First semester proves to be too stressful
With mid-terms out of the way and final exams looming, a major percentage of first-year students across Canada will find themselves evaluating their immediate academic plans. Some of these students will drop out by winter break along with thousands of students across the country that will have experienced the so-called Christmas graduation.
According to Stats Canada, retention rates of students after first year typically vary from 80-90 per cent depending on the institution. The good news is that the numbers are on the rise.
Students often struggle due to the change of pace from a high school environment and dealing with a university course load can seem overwhelming at the beginning.
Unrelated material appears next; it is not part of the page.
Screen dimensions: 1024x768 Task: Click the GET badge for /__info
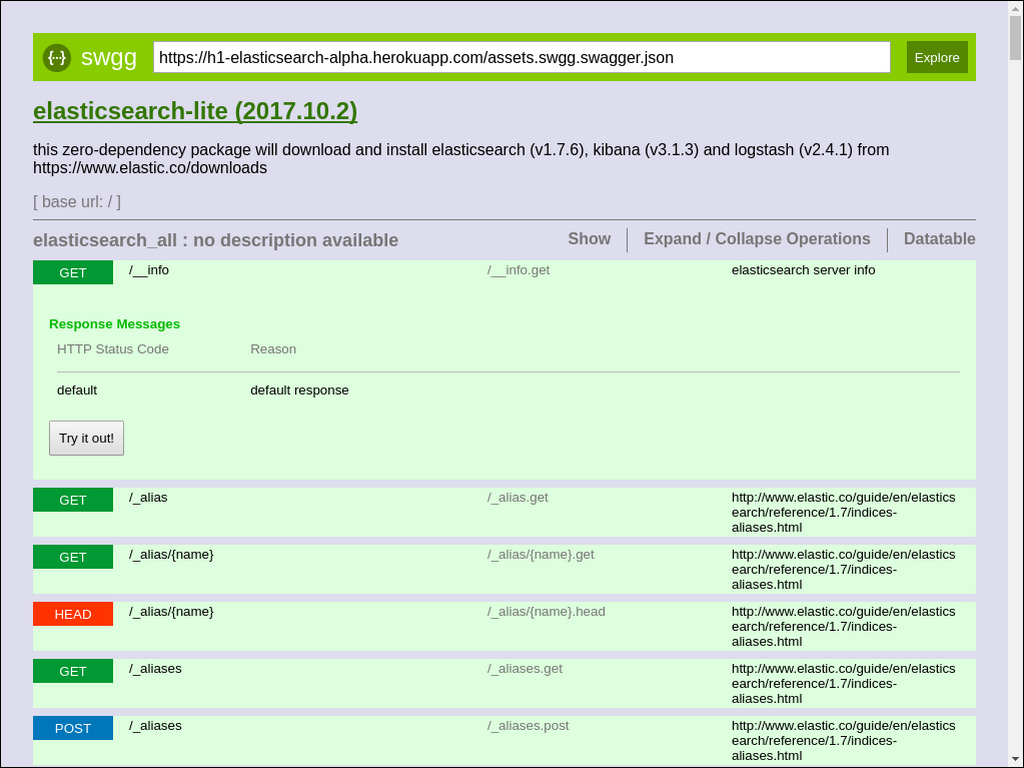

Sarah March, a third-year student at the University of Western Ontario said, “I made it through alright, but it did seem really overwhelming for the first — and even second semester.”
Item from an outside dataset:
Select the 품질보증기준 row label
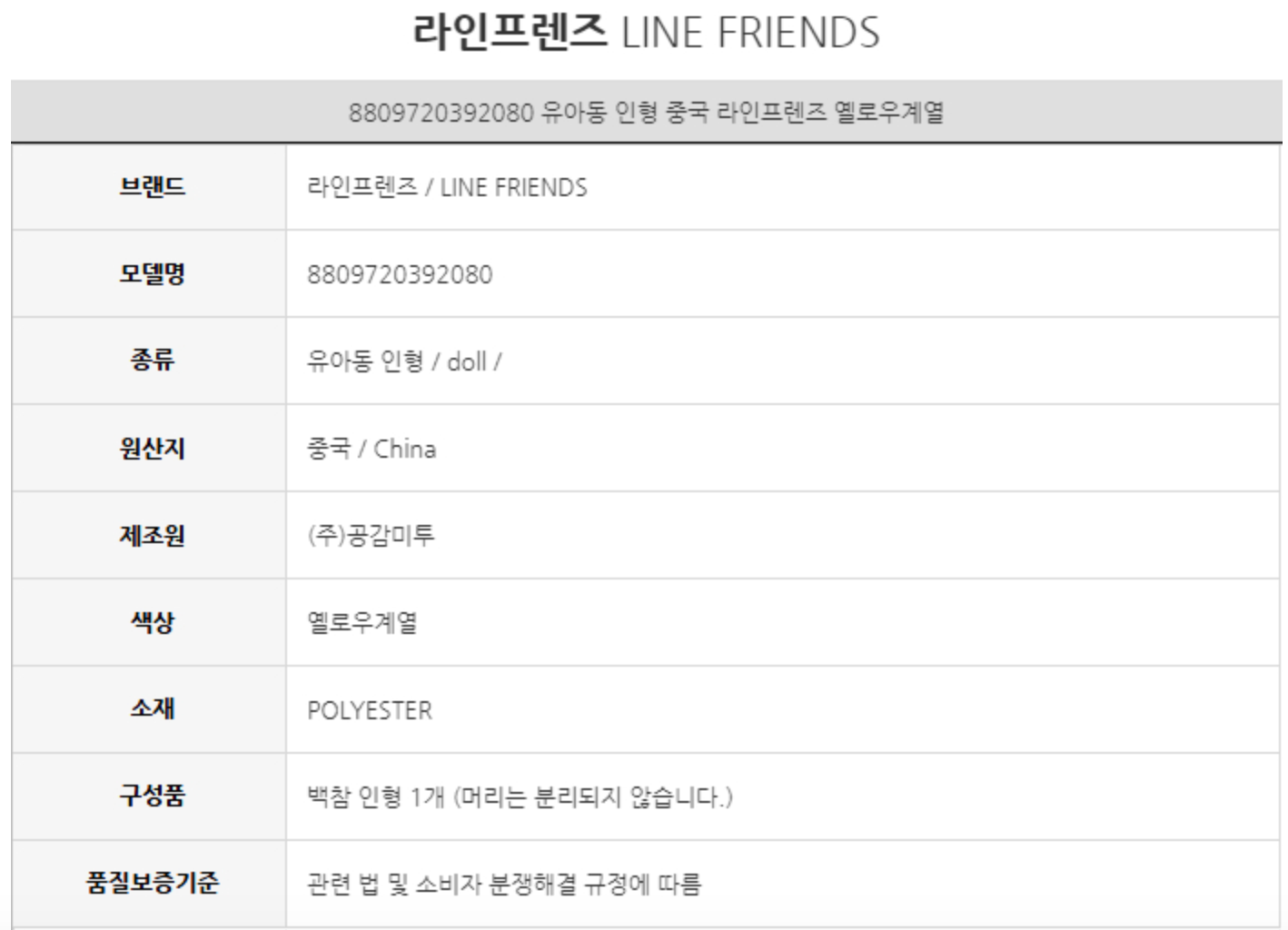The height and width of the screenshot is (930, 1288). (152, 883)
Universities have identified this trend as an immediate concern, and have been working to actively reduce dropout rates.
“There are those students who simply have trouble in particular courses, when they lack background knowledge,” said Maureen Coulter, the academic advisor in the dean of science office at Wilfrid Laurier University.
“In looking at the different courses, if we find that it’s a single course, we have a discussion[…], and whether or not they’re accessing the supports available to them.”
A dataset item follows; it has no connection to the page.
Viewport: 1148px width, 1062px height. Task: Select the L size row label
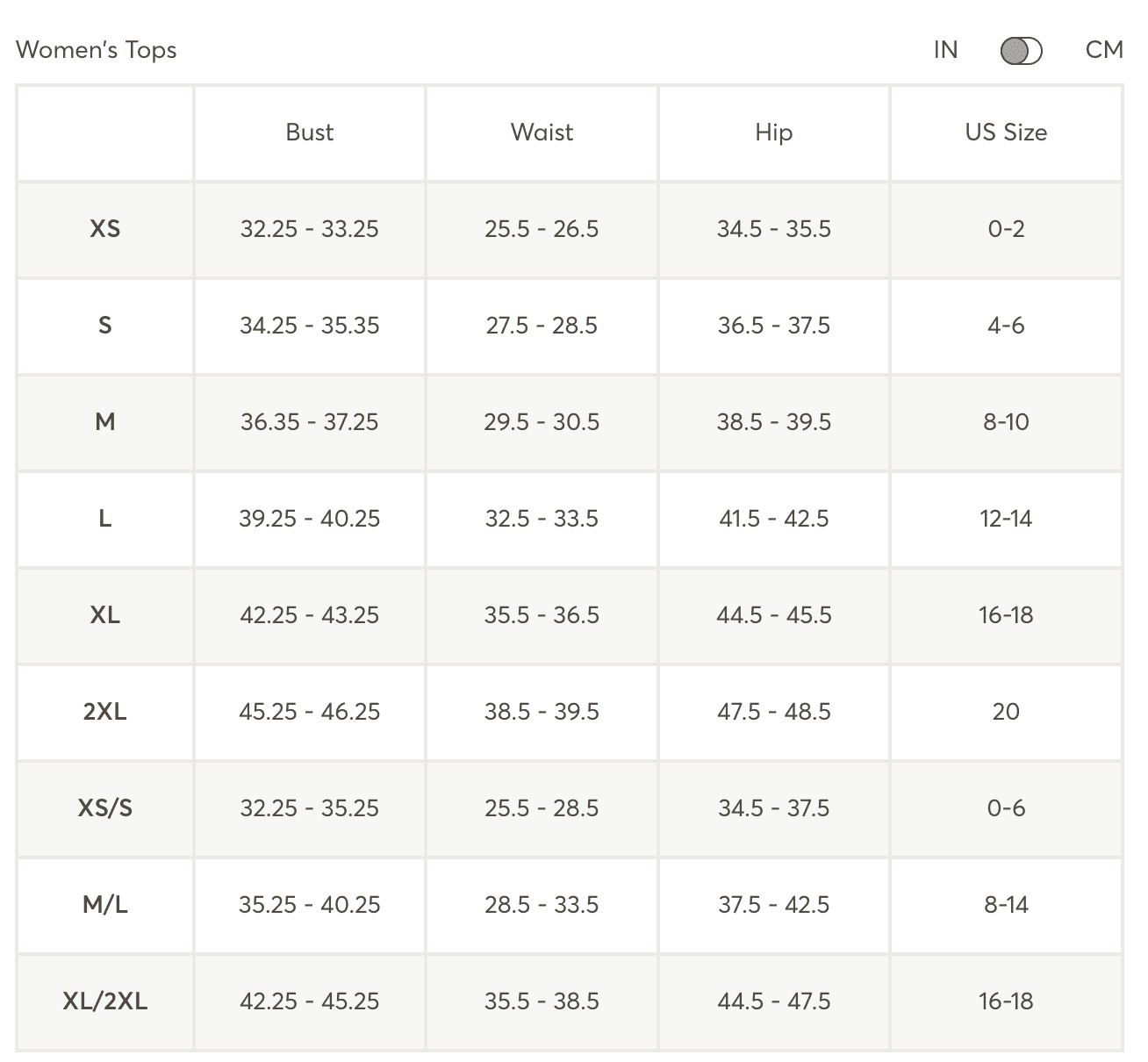point(105,519)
There are programs available for course-specific assistance at universities across Canada.
“We have the mathematics assistance centre specifically for the math based courses and we generally encourage students in first year, taking calculus, which is quite common to our bachelor of science students, to access the mathematics assistance centre,” said Coulter.
“They offer workshops, mock exams and mock midterms. They also have peer homework sessions, and drop-in tutor sessions.”
The University of Waterloo has its own director of learning services position, which, according to their website, “Is accountable to the director, student success for institution-wide leadership and management of services that support the learning needs and aspirations for our graduate and undergraduate students.”
The University of Guelph also promotes their learning services available at their school providing assistance and support to students at all levels who want to enhance their skills and performance and achieve their intellectual potential.
They also attempt to provide assistance with a variety of issues and topics.
Schools can also feature the Academic Partnership Program for first-year science students, where students get paired up with a senior student to whom they can direct program specific questions. For students that are having second thoughts about a university education Coulter stresses, “We strongly recommend students to see an academic advisor, to help make that decision, talk through that decision, and see what alternatives are available.
“If a student is struggling in one or more courses, it may be that they are feeling overwhelmed with the faster pace of our 12 week semester.”
Linda Bouchard a fourth-year at the University of Guelph said, “I was kind of nervous about going to see someone though, that’s why I didn’t go. It probably would have helped.”
Coulter went on to explain that a possible solution could be reducing the number of courses a student is taking, “[It could] allow them to focus on fewer courses while taking advantage of learning services.”